What is expected. Leave out pictures; repeat exactly the lines from the "This screenshot has width=1536, height=864." line through the last of the data below.

Collected data entries:
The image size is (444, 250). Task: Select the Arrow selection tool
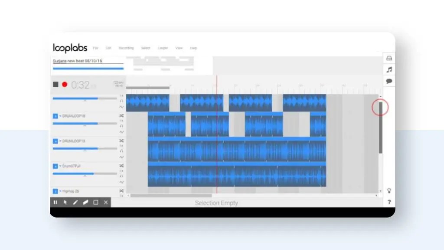pos(65,202)
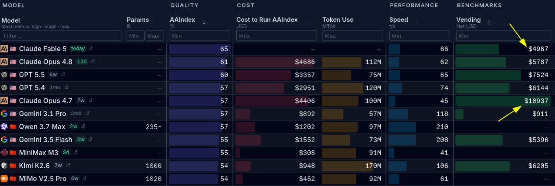
Task: Click the drag handle icon beside Vending header
Action: (489, 22)
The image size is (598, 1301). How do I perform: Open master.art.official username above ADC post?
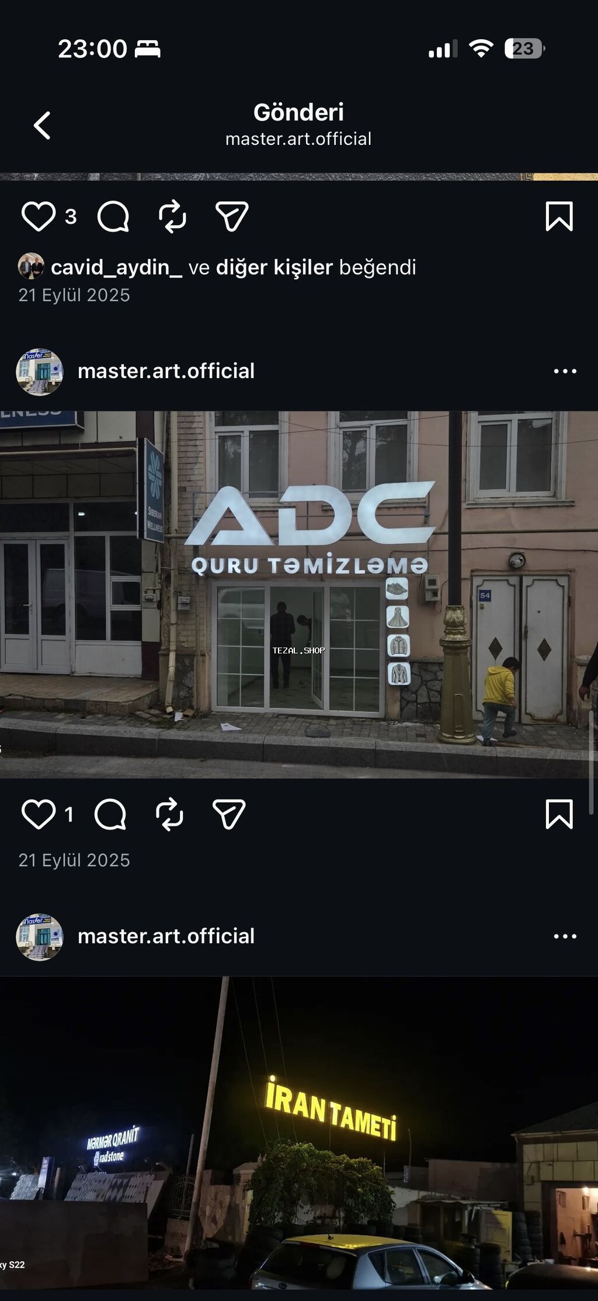coord(166,371)
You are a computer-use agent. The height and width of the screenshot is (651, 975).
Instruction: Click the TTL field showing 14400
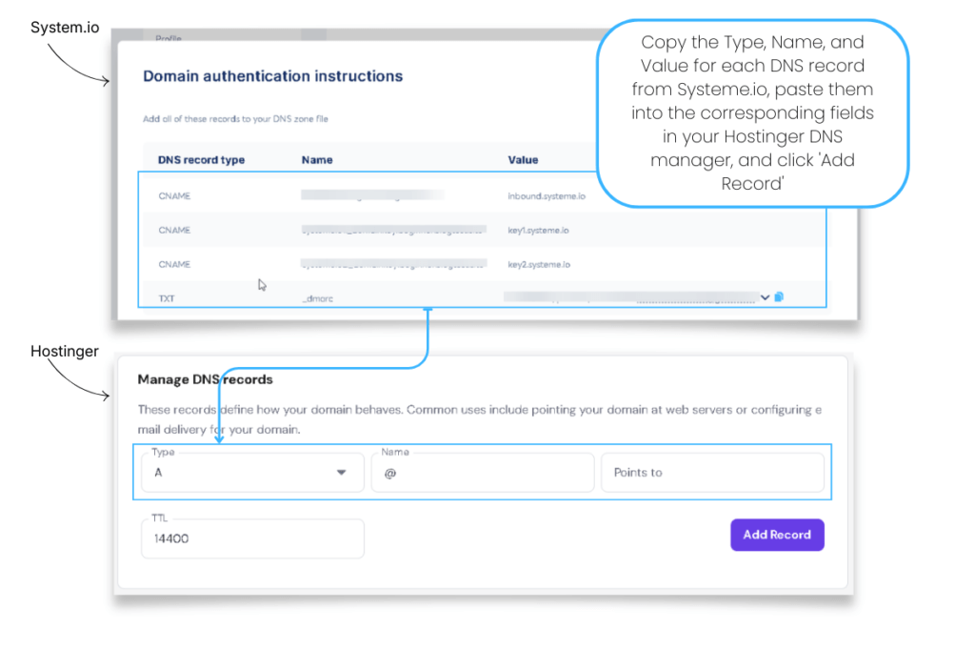pyautogui.click(x=251, y=539)
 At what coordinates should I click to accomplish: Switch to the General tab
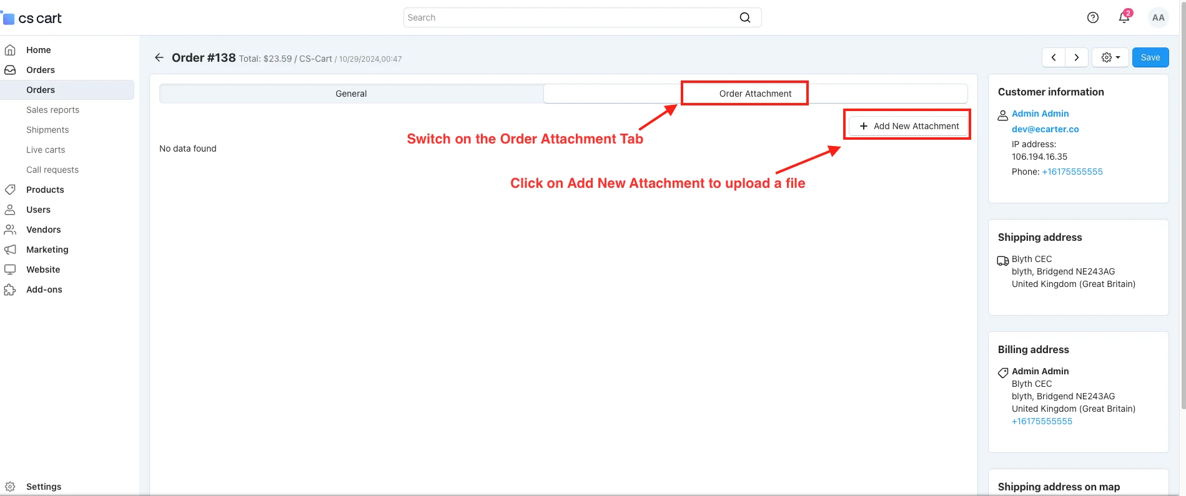point(351,94)
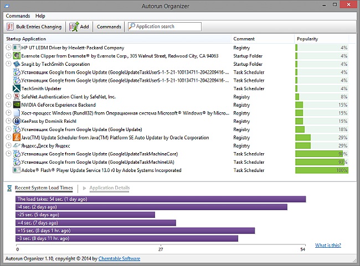The height and width of the screenshot is (266, 360).
Task: Click the NVIDIA GeForce Experience icon
Action: click(x=17, y=105)
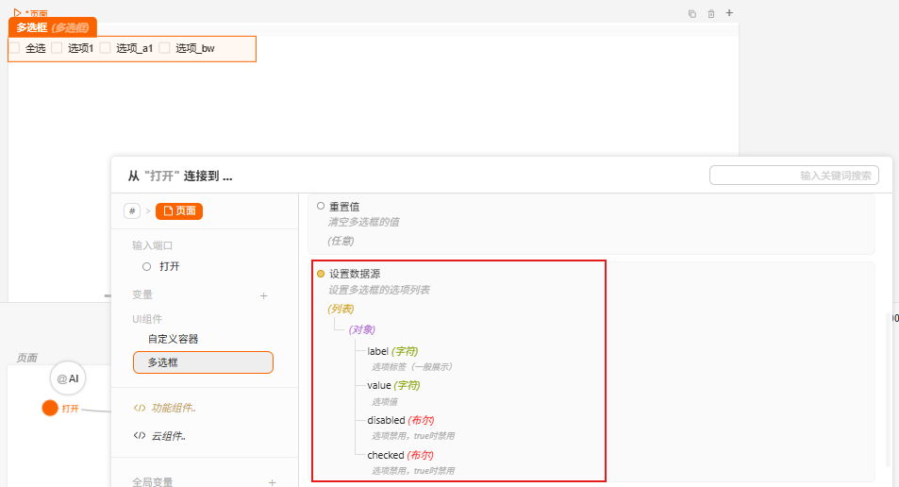Click the plus icon at canvas top-right
Screen dimensions: 899x487
(x=728, y=13)
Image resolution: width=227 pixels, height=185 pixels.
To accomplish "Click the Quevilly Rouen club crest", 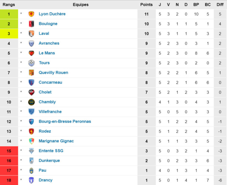I will 31,73.
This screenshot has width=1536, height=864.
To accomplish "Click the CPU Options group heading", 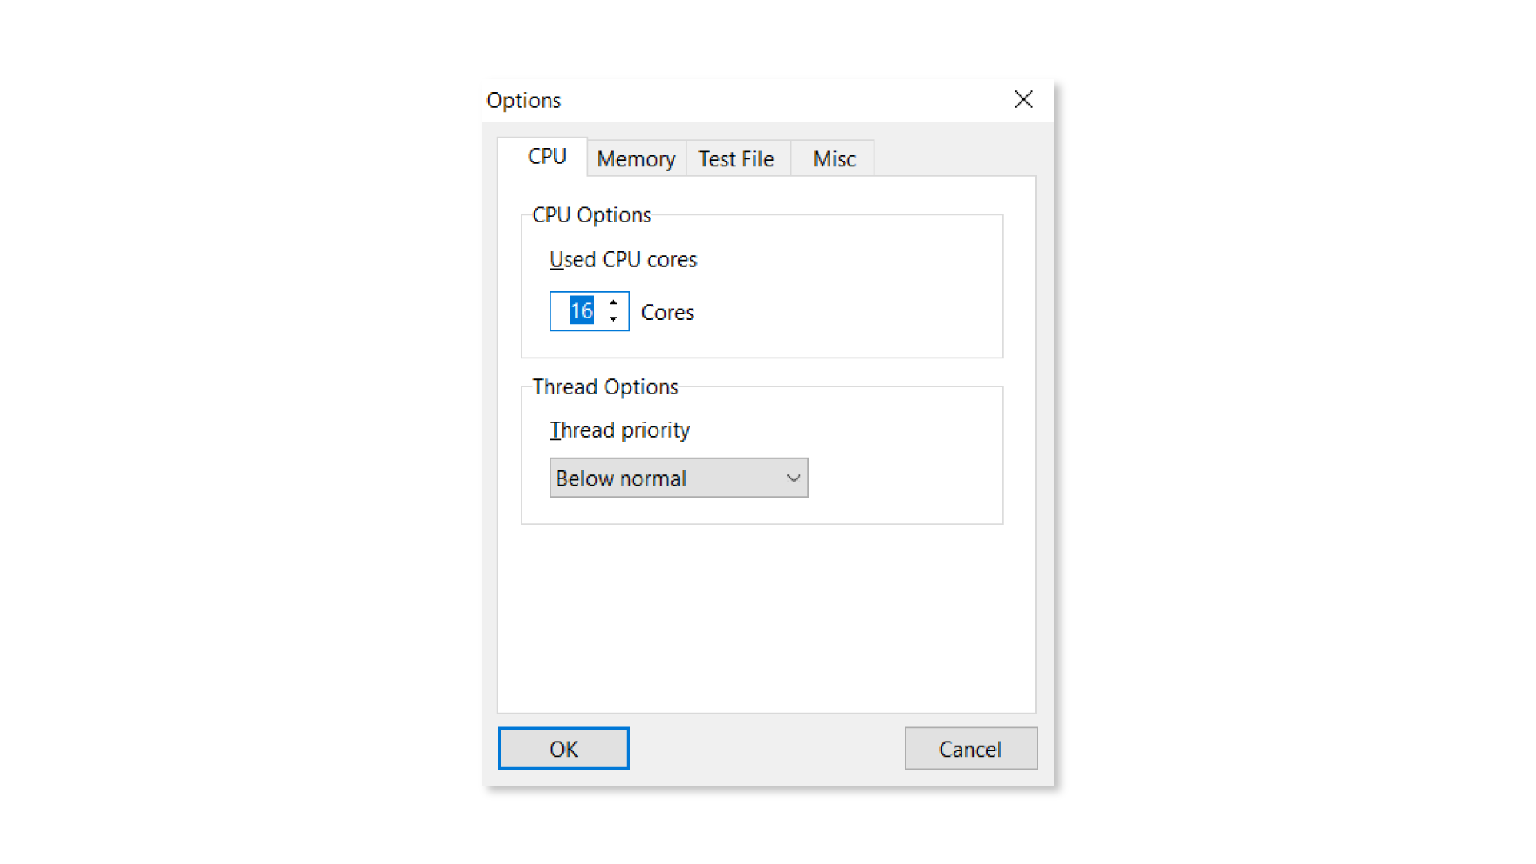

Completed exercise.
This screenshot has width=1536, height=864.
To accomplish "Click the CPU Options group heading", 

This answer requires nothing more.